The process of tokenization divides up a single real-world property asset into multiple shares, or tokens. Tokens work very much like traditional securities, giving investors a stake in the property. Asset owners keep control over how the property is used and developed.
Investors can buy tokens during a security token offering (STO), like the IPO of a publicly-traded company. After the STO, tokens can be bought, sold, and traded on secondary markets. Holders receive regular, predetermined dividend payments. Blockchain refers to the network connecting all these complex moving parts. Through its “digital ledger,” it creates a fast, transparent, and secure transaction infrastructure.
Harnessed to current developments in proptech, tokenization is the closest thing to a win-win. Property owners and developers have ready access to the capital they need.

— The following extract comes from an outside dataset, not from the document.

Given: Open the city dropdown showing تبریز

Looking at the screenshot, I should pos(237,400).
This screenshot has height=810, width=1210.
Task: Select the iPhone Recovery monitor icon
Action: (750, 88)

Investors choose projects which match their risk profile along with their personal values.
Tokenization for the Win(-Win)
Through tokenization, investors could build up a portfolio of related properties: co-living spaces, or CBD-oil startups, or any other focus. Traditional investors can keep on investing in the same-old, same-old. Meanwhile, token investors will be creating the real estate they want to live, work, or just hang out in five or ten or twenty years from now.
Real estate remains a strong investment for the same reasons it always has. It’s concrete and recession-proof. But that’s no excuse for complacency, as past industry shockwaves have taught us.
One of the most startling results from PWC’s US and Canada report show how deeply in the sand many real estate professionals’ heads are. In an assessment of potential “disrupters” for 2020, most said “construction technology” would be very important. But at the other end of the spectrum, they said “blockchain” would be essentially unimportant.
I suspect that, if asked, most of these real-estate professionals would admit that they don’t really know what blockchain is. For those of us working in proptech, that should be a rallying cry: we must do more to raise awareness.
Today, proptech offers real-estate professionals the tools to create real change. According to one industry insider in PWC’s US and Canada report, “We’ve always done it this way’ doesn’t cut it in real estate anymore.”
Today’s bottlenecks may have been caused by conservative traditional lending and banking institutions, but a better way is already here. For anyone willing to put a little time into learning about the alternatives, there’s a lucrative future in store in the brave new world of real estate.